En ese momento, sobre la punta meridional del lago Michigan, un avión privado capaz para veinticuatro pasajeros y dotado de letreros civiles aminoró la velocidad de crucero y dio comienzo a la larga curva que iniciaba el descenso hacia Calumet City, Illinois.
Los doce miembros del equipo de rescate notaron el efecto en la boca del estómago. A lo largo del pasillo se produjeron varios bostezos cuya deliberada intensidad no logró más que revelar la tensión que reinaba en el grupo.
El comandante de la brigada, Joe Randall, sentado en la primera fila de asientos de la sección de pasajeros, se quitó los auriculares y echó un vistazo a sus notas antes de levantarse para hacer las últimas recomendaciones a sus subalternos. Estaba convencido de mandar al equipo mejor entrenado del mundo, y es posible que no le faltara razón. Varios de sus hombres no habían tomado nunca parte en una operación de rescate, pero a juzgar por los resultados obtenidos en diversas pruebas y simulacros, eran indiscutiblemente lo mejor de lo mejor.
Randall, que había pasado muchas horas de su vida en pasillos de aviones, no tuvo dificultad en mantener el equilibrio a pesar de las sacudidas del descenso.

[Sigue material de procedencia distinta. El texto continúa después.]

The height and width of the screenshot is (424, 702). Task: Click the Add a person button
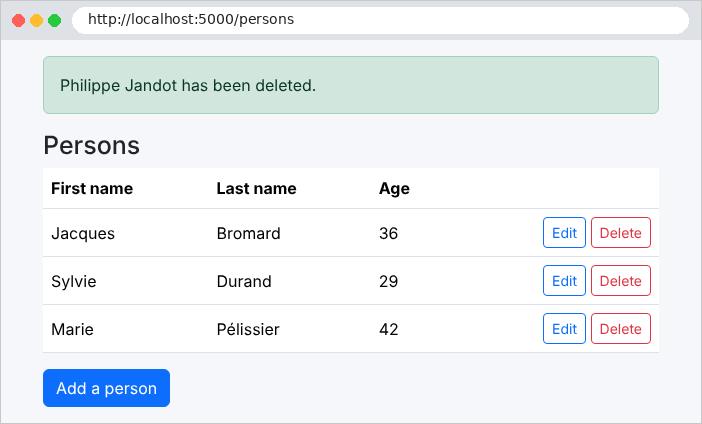tap(106, 388)
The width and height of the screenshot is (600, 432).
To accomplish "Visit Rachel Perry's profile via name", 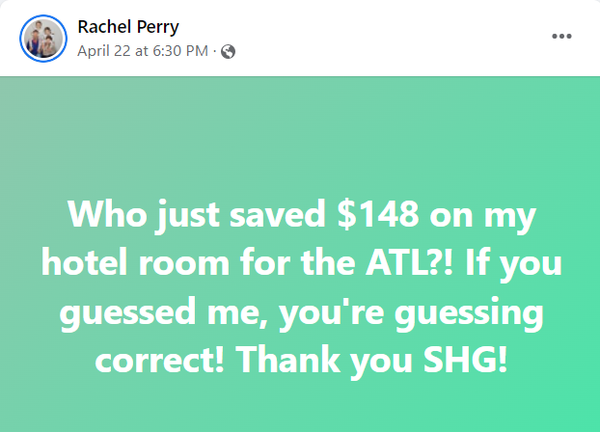I will 128,27.
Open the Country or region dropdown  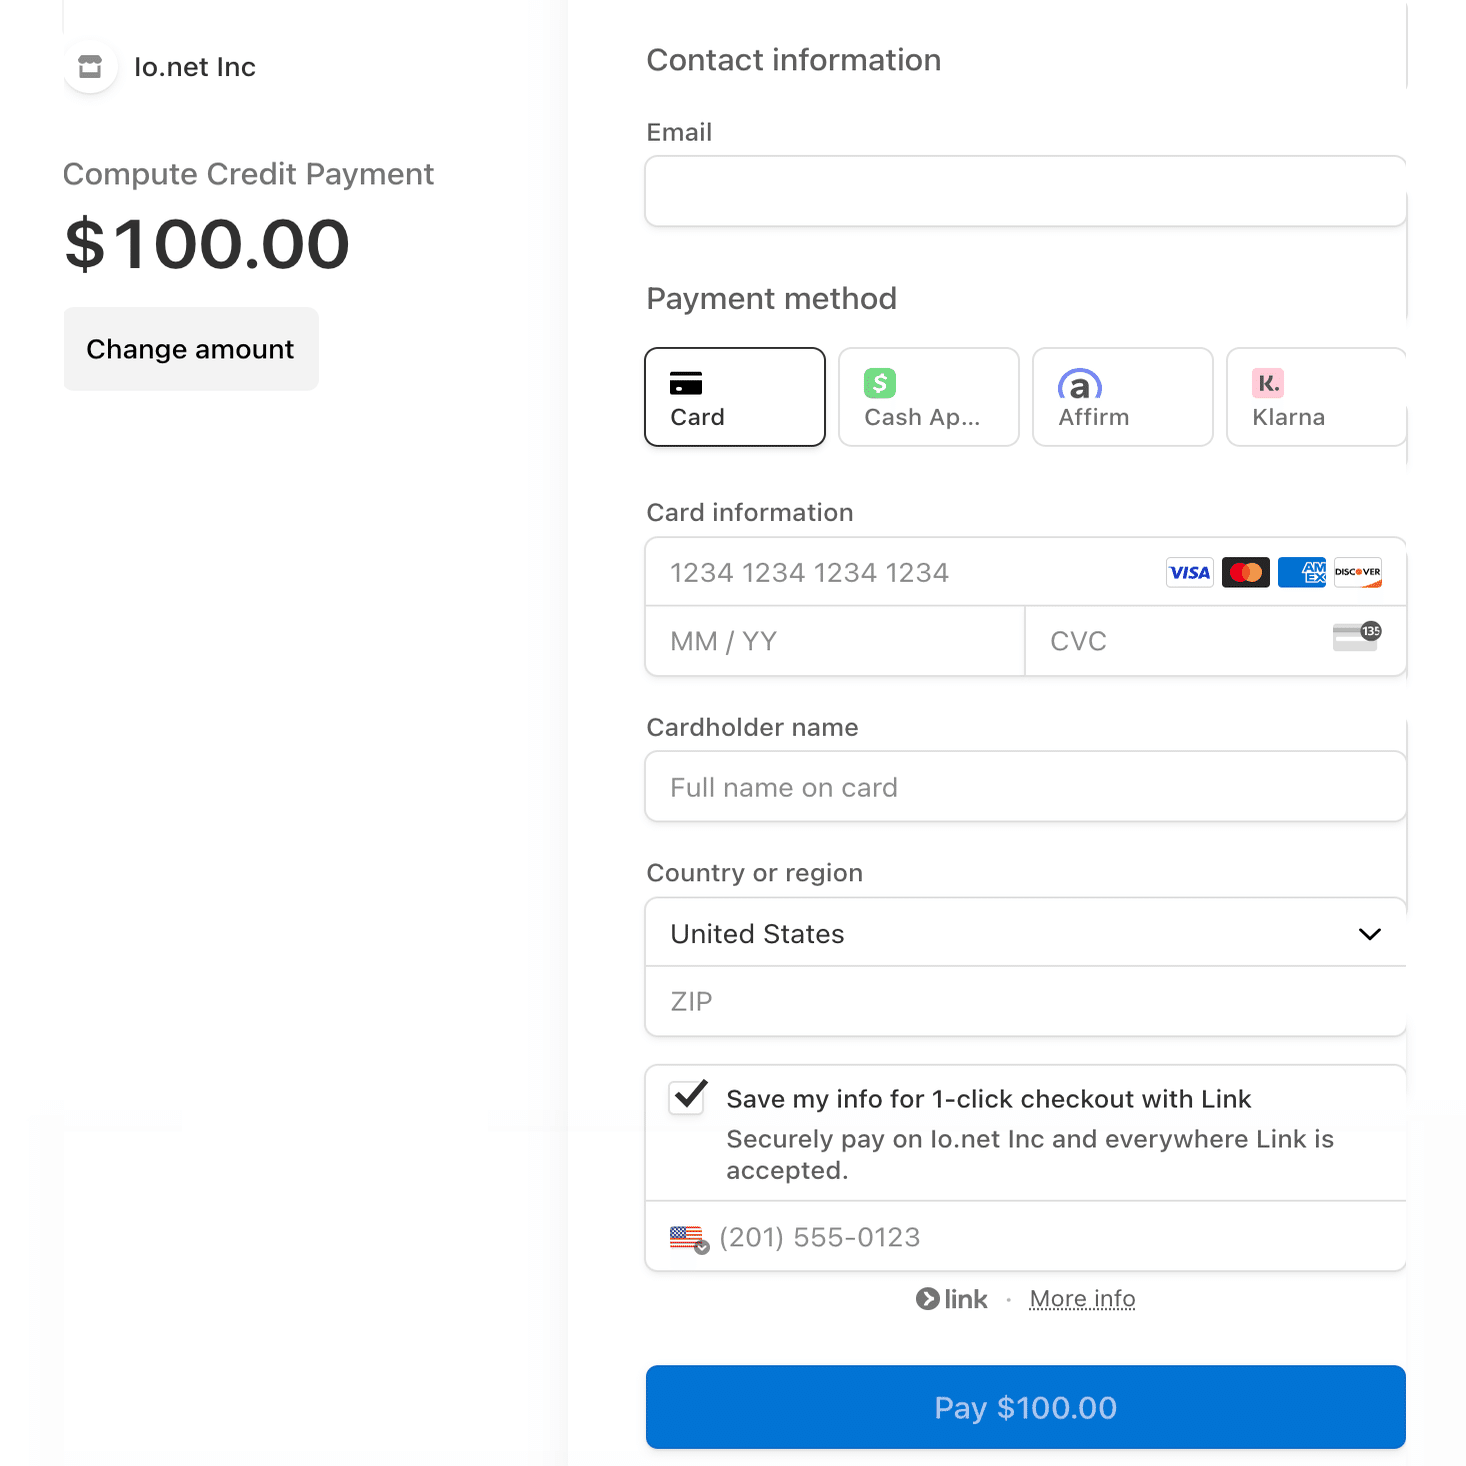(1024, 933)
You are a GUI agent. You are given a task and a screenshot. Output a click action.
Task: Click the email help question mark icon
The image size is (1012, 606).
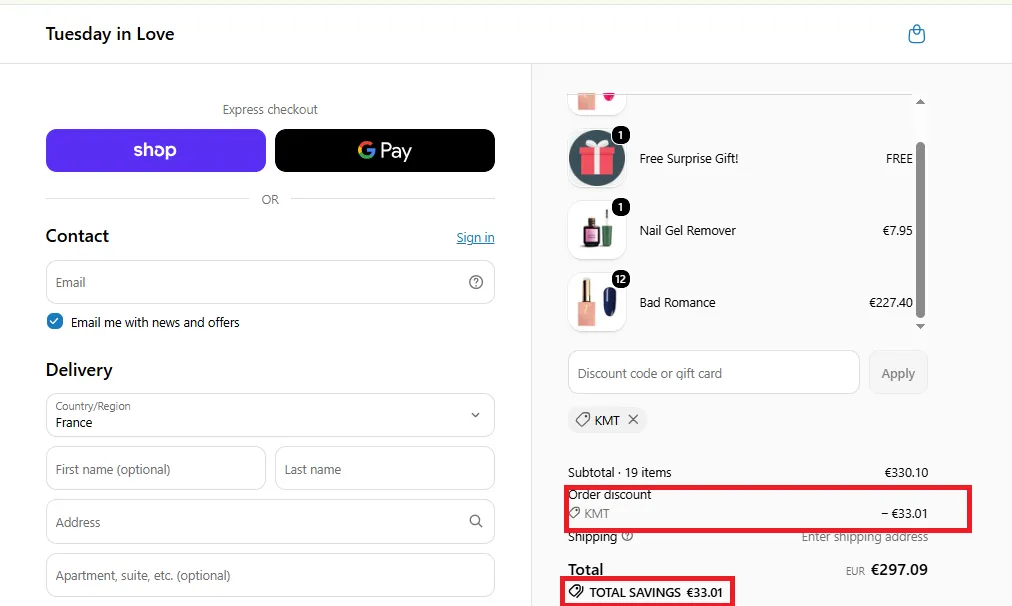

—Caballeros, el transporte que nos espera al aterrizar es cortesía de los servicios clandestinos de la DEA: una furgoneta de reparto de una floristería y una camioneta de fontanero. De manera que, Eddie y Vernon, ustedes dos, armas largas y de civiles, y no olviden que si hemos de arrojar granadas, no irán provistos de máscaras protectoras.
—No te olvides de taparte los mofletes con las manos —le dijo Vernon a Eddie entre dientes.
—¿Qué ha dicho? ¿Que estuviéramos al tanto? Me ha parecido oír algo de granadas —le contestó Eddie en el mismo tono.
Vernon y Eddie, los encargados de realizar el acercamiento inicial a la puerta, sólo podían llevar unos delgados chalecos antibalas debajo de sus ropas de paisano. Los demás podrían utilizar uniformes blindados, a prueba de balas de rifle.
—Bobby, encárgate de instalar una radio de las nuestras en cada furgoneta, para el chófer; a ver si esta vez no la jodemos al intentar hablar con los de la DEA —dijo Randall.
La DEA, la Agencia Antinarcóticos de los Estados Unidos, emplea en sus batidas radios UHF, mientras que el FBI usa VHF, lo cual en anteriores ocasiones había creado problemas.
Iban preparados para cualquier eventualidad que pudiese surgir de día o de noche: para escalar paredes llevaban equipo de alpinismo; para escuchar, dispositivos electrónicos de alta sensibilidad; y para ver, material de espionaje nocturno. Las armas, provistas asimismo de visores nocturnos, parecían, en sus abultadas fundas, instrumentos de música.
La operación que iban a llevar a cabo sería de una precisión quirúrgica y las armas así lo reflejaban: no había ninguna que disparase mediante un simple cerrojo.
Los integrantes del grupo se pertrecharon con sus equipos de radio cuando los alerones del avión se inclinaron hacia abajo.
Randall recibió noticias de Calumet por los auriculares. Cubriendo el micro con la mano, se dirigió nuevamente a sus hombres.
—Muchachos, las posibilidades han quedado reducidas a sólo dos direcciones; nosotros vamos a la más probable y los SWAT de Chicago a la segunda.
El aeródromo al cual se dirigían era el municipal de Lansing, el más próximo a Calumet, en el sector sudeste de Chicago. El avión recibió pista de inmediato. El piloto lo detuvo con un chirriar de frenos entre dos vehículos que aguardaban en marcha en el extremo de la pista opuesto al de la terminal.
Hubo veloces saludos junto a la furgoneta de la floristería. El comandante de la DEA entregó a Randall algo que parecía un alto adorno floral. Se trataba de un martillo magnético para derribar puertas, con la cabeza envuelta en papel de plata simulando una maceta y hojas verdes sujetas al mango.
—Por si quiere entregar este regalo —dijo—. Bienvenidos a Chicago.